Real Estate Investment on Coliving

​Most real estate owners aim to have a 98% occupancy rate during a normal year, however, the challenges of the pandemic and its economic implications have made a high occupancy rate seem unattainable.

Donghao Li, the founder and CEO of Tripalink, a four-year-old co-living company with over 4,000 bed spaces under management, reported an occupancy rate of 98% for 2020, which is only 1.5% lower than its average annual occupancy rate. 

Tripalink offers affordable co-living spaces without sacrificing quality.

Tripalink’s co-living properties are fully furnished and have private bedrooms, modern design, in-unit laundry, a weekly cleaning service, and utilities included in the rent. 

Donghao Li describes their method, saying, “Tripalink’s model of co-living emphasizes quality while minimizing cost. We provide private bedrooms, vibrant amenities, and community perks and events to improve the overall living experience.”

Based on the rates shown on the Tripalink website, a tenant in Los Angeles can rent a fully furnished private bedroom for as low as $800 without any hidden fees. According to RentJungle, the average rent of a two-bedroom apartment is $3,144, and split between two people is $1,572. That is a savings of $772, without sacrificing quality.

Multi-channel marketing and personalized leasing process based on algorithms are the backbone of high occupancy. 

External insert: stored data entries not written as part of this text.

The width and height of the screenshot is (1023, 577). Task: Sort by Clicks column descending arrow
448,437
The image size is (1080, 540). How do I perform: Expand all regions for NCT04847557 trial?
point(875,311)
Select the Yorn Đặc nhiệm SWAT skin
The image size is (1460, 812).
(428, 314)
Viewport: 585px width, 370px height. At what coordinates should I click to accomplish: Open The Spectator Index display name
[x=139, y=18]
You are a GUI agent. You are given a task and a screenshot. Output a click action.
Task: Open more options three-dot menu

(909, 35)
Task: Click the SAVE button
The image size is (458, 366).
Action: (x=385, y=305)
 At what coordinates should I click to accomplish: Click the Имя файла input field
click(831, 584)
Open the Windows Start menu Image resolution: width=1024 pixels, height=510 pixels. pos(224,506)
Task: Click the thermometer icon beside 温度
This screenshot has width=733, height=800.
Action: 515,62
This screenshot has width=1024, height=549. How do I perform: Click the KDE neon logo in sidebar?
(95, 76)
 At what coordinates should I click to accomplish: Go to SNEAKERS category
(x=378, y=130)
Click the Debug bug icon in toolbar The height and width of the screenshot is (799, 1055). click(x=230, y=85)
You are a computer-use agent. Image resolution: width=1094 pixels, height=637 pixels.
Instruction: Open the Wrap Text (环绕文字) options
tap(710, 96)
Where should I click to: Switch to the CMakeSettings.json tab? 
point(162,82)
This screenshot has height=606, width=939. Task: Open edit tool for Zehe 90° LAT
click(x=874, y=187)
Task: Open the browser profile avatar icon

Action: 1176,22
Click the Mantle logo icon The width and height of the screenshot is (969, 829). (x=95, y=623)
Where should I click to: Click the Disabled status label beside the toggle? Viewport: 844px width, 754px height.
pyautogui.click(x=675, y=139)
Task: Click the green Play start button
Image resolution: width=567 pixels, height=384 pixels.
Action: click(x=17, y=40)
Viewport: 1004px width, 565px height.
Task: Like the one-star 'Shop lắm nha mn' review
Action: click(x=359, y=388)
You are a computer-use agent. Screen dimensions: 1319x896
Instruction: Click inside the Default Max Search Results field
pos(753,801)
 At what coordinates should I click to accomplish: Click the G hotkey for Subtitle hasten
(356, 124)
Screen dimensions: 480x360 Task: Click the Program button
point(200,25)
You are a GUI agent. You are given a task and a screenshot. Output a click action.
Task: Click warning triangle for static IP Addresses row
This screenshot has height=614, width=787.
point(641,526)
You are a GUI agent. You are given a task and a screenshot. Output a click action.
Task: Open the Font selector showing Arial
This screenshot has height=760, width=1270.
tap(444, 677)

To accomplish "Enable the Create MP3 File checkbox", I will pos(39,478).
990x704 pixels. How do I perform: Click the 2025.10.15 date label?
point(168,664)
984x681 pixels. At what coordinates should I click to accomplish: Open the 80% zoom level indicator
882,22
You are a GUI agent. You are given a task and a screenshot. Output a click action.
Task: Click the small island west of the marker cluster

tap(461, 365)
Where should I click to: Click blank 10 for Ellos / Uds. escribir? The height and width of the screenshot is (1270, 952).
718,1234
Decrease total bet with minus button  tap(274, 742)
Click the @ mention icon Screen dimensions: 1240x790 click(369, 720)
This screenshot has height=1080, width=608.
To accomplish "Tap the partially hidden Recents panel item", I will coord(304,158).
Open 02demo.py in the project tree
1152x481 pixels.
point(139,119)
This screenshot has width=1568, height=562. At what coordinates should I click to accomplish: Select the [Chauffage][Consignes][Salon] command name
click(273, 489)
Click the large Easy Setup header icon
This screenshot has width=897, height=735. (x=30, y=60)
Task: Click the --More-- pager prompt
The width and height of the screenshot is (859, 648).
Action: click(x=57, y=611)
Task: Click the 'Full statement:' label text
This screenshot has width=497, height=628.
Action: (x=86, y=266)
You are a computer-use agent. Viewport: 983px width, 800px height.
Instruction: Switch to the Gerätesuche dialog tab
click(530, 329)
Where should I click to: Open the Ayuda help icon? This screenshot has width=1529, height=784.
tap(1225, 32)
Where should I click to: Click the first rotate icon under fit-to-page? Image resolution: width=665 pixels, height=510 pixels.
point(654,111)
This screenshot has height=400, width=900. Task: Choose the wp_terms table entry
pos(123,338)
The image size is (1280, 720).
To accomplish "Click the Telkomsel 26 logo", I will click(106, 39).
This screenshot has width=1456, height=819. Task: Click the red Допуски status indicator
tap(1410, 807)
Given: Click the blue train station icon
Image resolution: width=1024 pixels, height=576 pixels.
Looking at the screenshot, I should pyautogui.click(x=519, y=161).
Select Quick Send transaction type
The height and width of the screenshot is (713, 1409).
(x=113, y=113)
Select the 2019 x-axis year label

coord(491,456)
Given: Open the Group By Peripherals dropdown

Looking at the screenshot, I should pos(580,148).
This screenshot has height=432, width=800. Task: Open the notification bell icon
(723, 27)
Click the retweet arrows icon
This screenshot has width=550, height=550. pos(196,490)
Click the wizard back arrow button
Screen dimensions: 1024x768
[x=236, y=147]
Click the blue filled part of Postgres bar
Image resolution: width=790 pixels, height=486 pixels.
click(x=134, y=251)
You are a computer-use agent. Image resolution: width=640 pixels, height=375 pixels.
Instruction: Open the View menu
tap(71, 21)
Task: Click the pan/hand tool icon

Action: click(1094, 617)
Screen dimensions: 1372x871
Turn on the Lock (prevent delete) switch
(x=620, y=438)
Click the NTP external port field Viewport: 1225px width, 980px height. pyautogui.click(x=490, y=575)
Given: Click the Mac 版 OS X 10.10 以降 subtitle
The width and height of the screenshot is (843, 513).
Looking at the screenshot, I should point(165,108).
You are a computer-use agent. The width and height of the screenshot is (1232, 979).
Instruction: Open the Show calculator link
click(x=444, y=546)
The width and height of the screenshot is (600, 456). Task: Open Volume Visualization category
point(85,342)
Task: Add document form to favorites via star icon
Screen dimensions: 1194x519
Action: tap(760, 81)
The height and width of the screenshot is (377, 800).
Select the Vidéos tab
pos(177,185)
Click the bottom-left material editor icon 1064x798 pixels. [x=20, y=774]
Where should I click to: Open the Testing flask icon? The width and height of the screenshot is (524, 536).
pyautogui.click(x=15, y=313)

Prior to the pandemic, Tripalink had found a niche with international students. They had started to slowly expand their demographic to American college students and young professionals because they have similar needs.

Tripalink realized the threat that COVID-19 posed much earlier than the average American company. They saw that Asian countries had started a travel ban and started to realize that the U.S. would probably do the same soon, which might cause their international residents to return to their home countries. Tripalink shifted their marketing strategy to focus more on American young professionals and invested in a multi-channel marketing strategy that included paid search, SEO, and social media ads. They also adjusted their pricing to be more market-oriented. These increased the number of interested tenants by 45%. 

Tripalink’s leasing team labels their pool of potential tenants in order to give them the best rental options for their budget and location preferences. These are based on internal algorithms. Interested tenants receive a response from Tripalink within seconds of reaching out. This automatic system has saved Tripalink a lot of unnecessary costs in the leasing and marketing process and increased the conversion rate to 33%. 

Boosting resident retention rate through community events. 

Although community building is not common in the real estate industry, Tripalink has found it beneficial in retaining tenants. According to Donghao Li, due to COVID-19, the retention rate hasn’t been increasing as fast, but it is still 70%.

Tripalink held various community events and introduced different perks to enhance the bond within its community. The most popular events in 2019 were the Yacht Party, Game Night and Wine Tasting Workshop. 

In response to COVID-19, Tripalink moved events and perks online by offering discounts of online grocery shopping, free online yoga classes and so on. They also provided masks and hand sanitizers to their tenants and installed a cleaning station at the entrance to the building with disinfection products to help residents stay healthy.

These events create a sense of camaraderie and connection within the Tripalink community. They improve the tenants’ overall living experience and ensure a high lease renewal rate.